The Pennsylvania Republican’s about-face, combined with the all-but-certain ascension of Minnesota Democrat Al Franken to the Senate, should soon leave Democrats with a filibuster-proof 60-vote majority.
. . . But Specter’s abandonment didn’t happen in isolation. No matter whether his move was motivated by principle, fear, or opportunism — or some combination of the three — it comes in the same month as a traditionally GOP-leaning district in upstate New York tipped for the Democrats. In the nine states of the Northeast, including Pennsylvania, there are only 15 GOP House members out of 83 seats, and now just three Republicans out of 18 senators.
. . . While many Republicans were jeering Specter as he headed for the exits, few were denying that the move was a setback, both in public perceptions and legislative arithmetic.

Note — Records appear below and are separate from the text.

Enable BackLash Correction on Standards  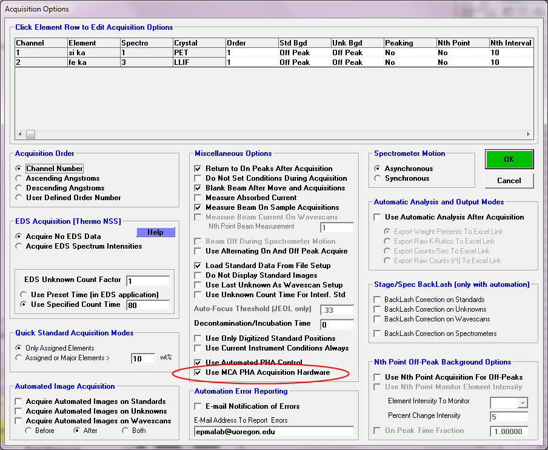(x=378, y=300)
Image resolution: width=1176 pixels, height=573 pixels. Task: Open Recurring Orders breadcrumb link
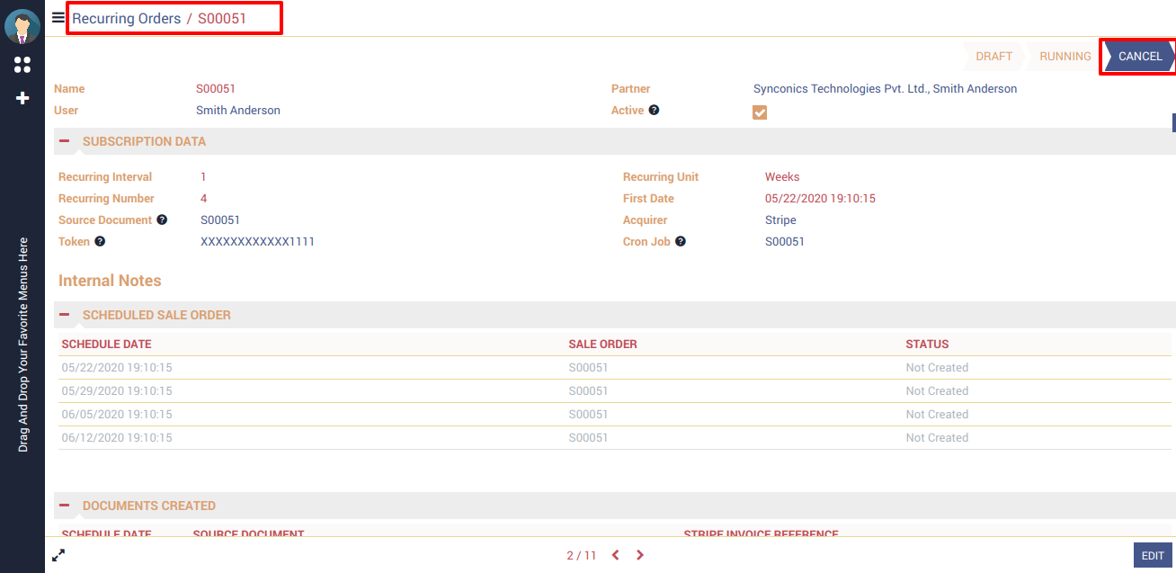126,18
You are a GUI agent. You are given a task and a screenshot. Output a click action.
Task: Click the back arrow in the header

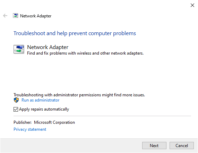click(5, 16)
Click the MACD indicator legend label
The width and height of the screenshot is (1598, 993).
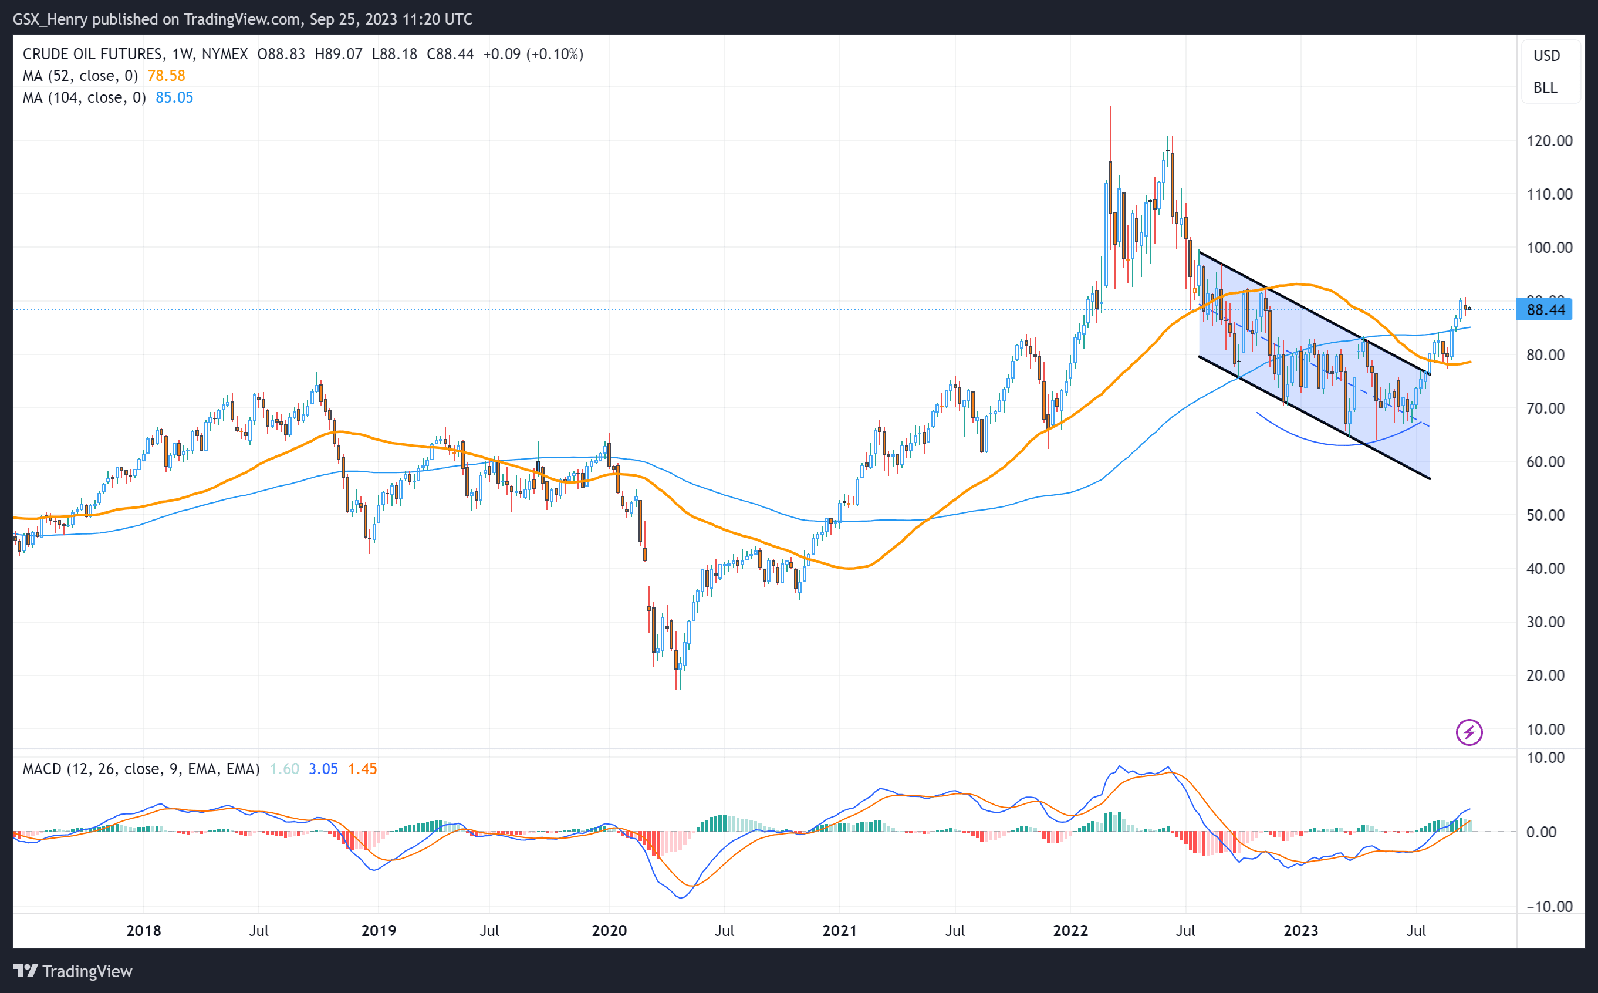[140, 768]
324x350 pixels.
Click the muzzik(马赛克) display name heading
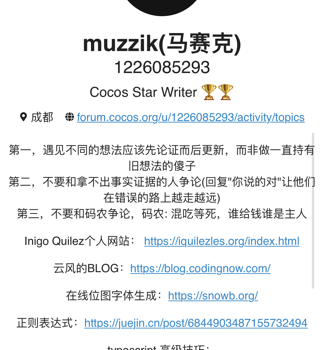(162, 44)
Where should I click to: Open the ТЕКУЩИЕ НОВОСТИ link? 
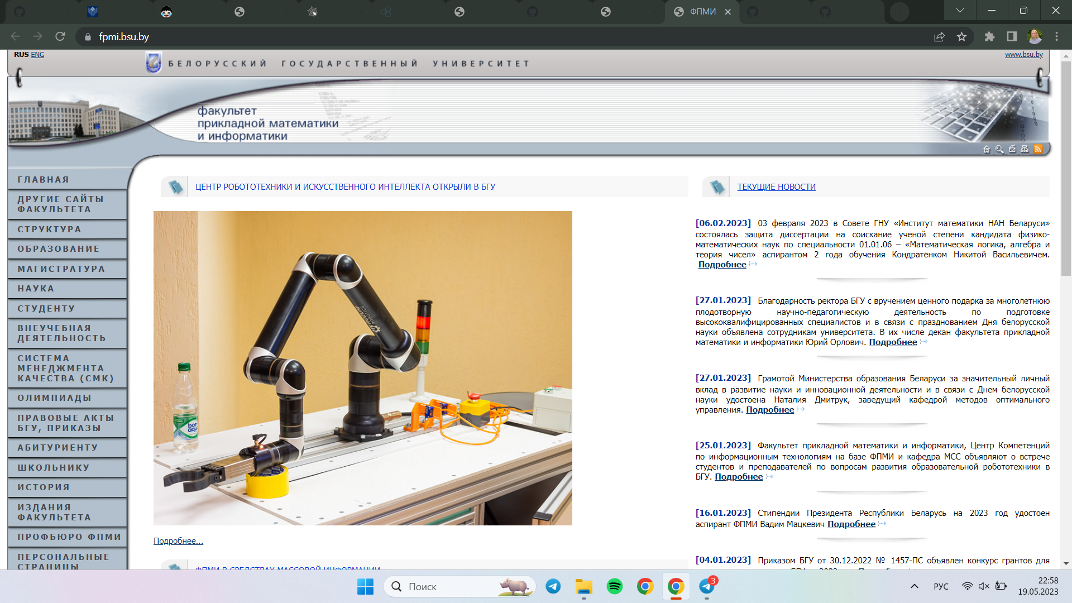coord(776,187)
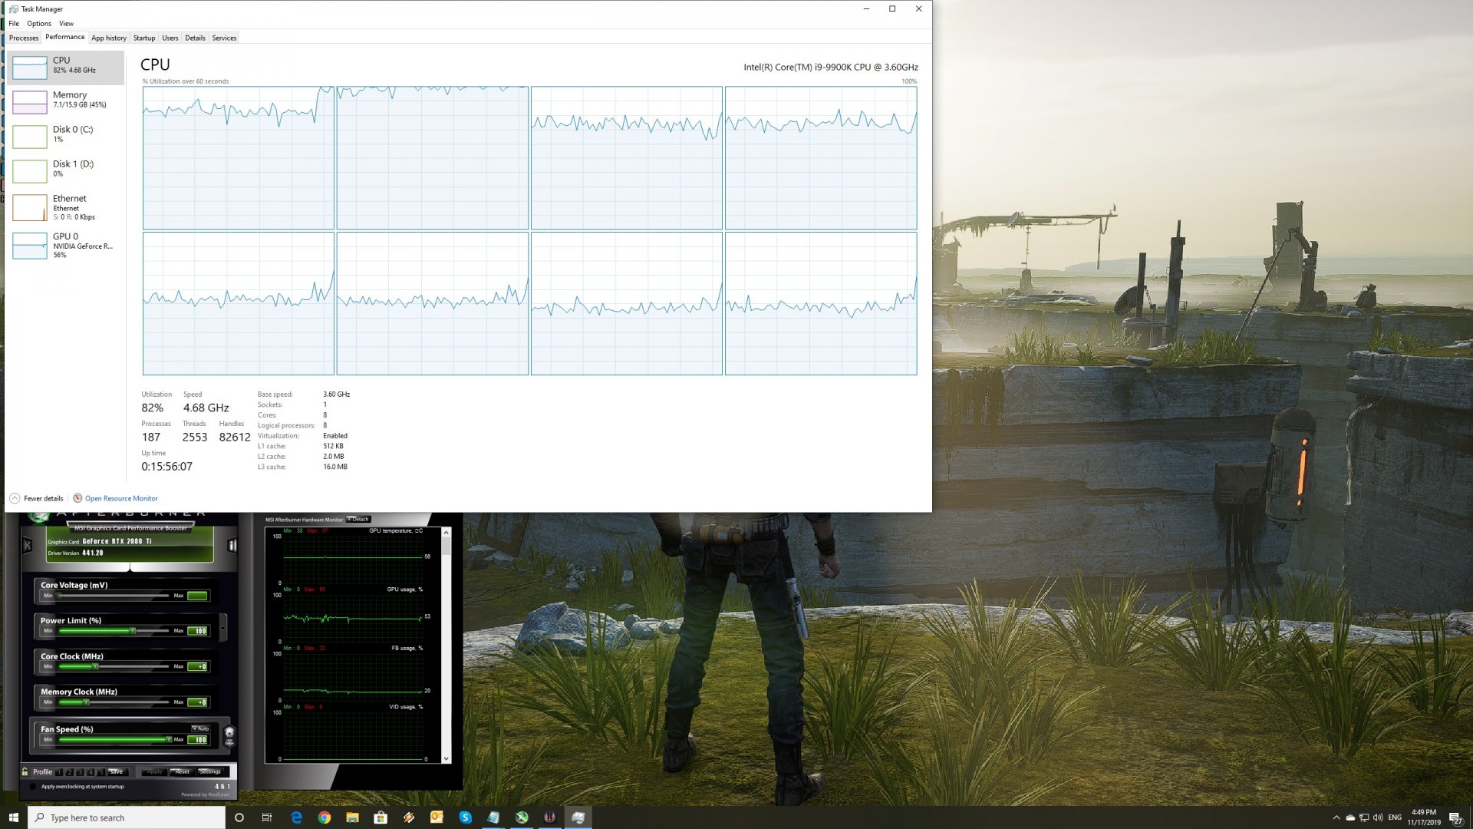Viewport: 1473px width, 829px height.
Task: Open user define fan settings gear icon
Action: point(229,735)
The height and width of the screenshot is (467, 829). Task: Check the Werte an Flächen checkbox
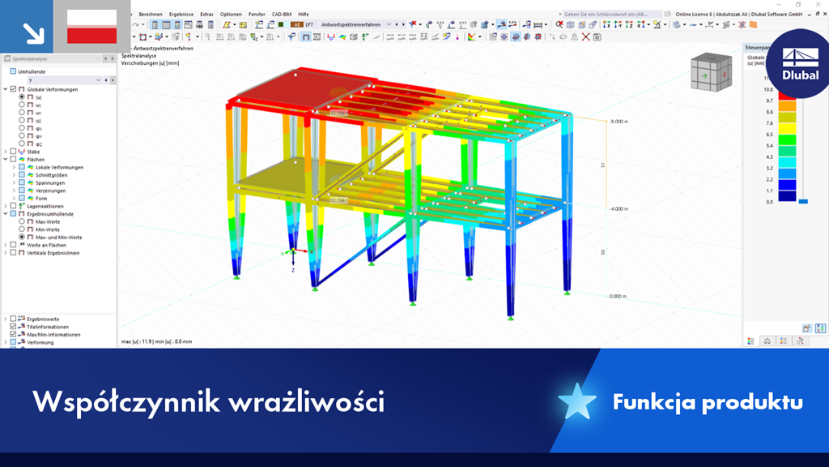click(x=13, y=244)
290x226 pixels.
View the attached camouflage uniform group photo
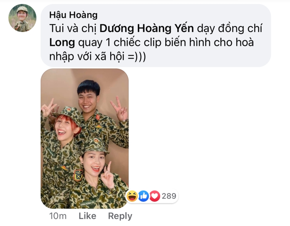click(84, 138)
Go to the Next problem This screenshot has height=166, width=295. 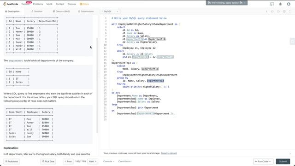pos(93,161)
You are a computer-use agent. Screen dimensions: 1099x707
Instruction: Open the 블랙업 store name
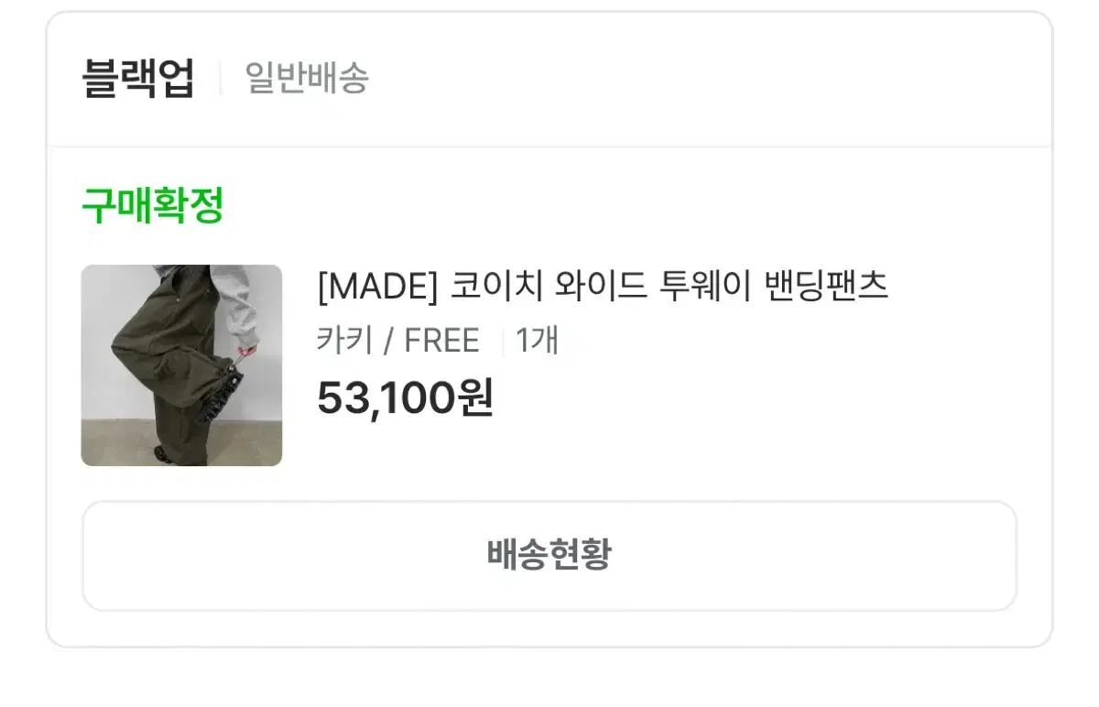138,79
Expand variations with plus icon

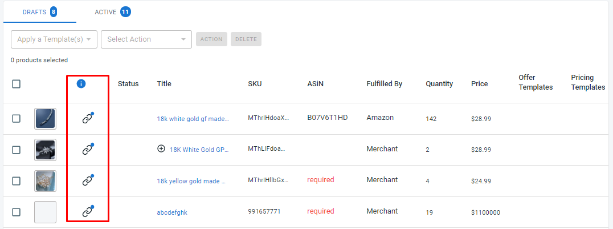(161, 149)
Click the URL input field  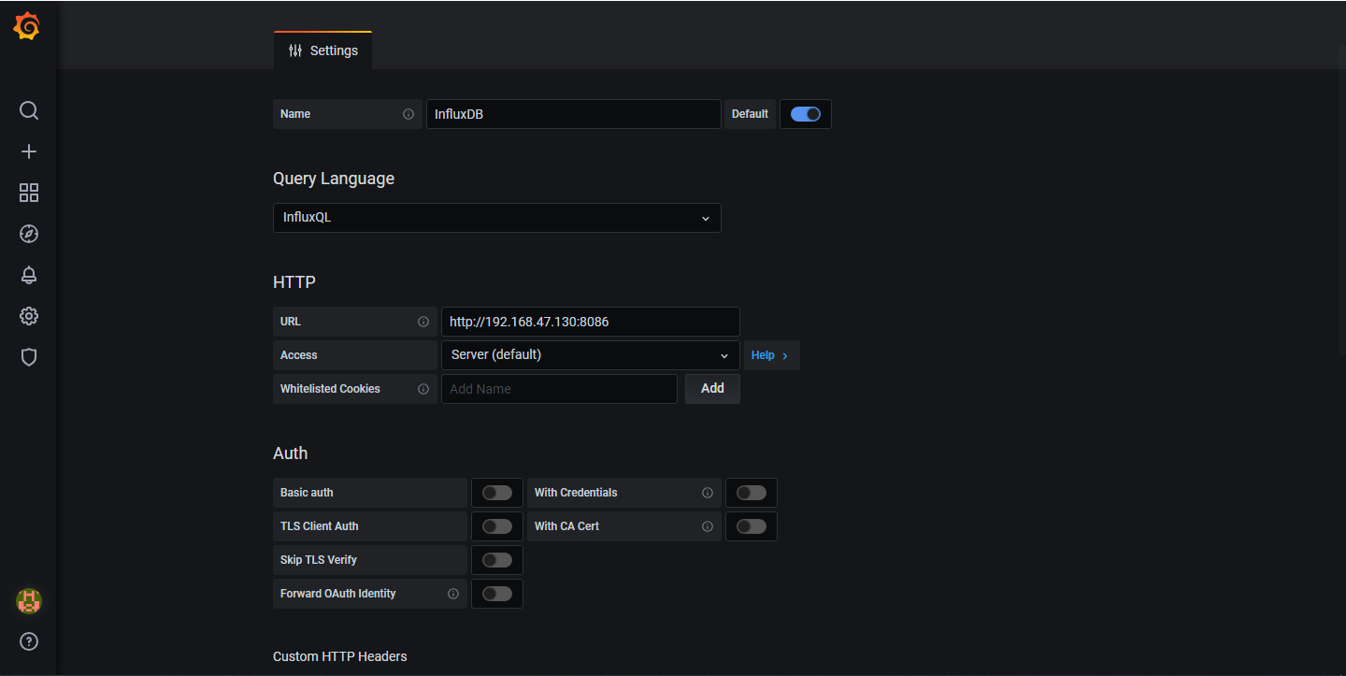[x=590, y=321]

In the midst of it all, CQ Politics reports, "Sen. Jim DeMint wants to promote new, tougher brand of party discipline in coming weeks as the leader of the Republican Steering Committee. Now facing an emboldened Democratic majority, Republicans disagree on the best survival strategy." But DeMint wants conservative purity.
Specter's switch has ushered in a whole new deal in the Senate, in my opinion. Though critics said it was pure ambition, I have to admire his honesty about his motivation. He did not resort to the typical Republican spin, which is at least a good start for him.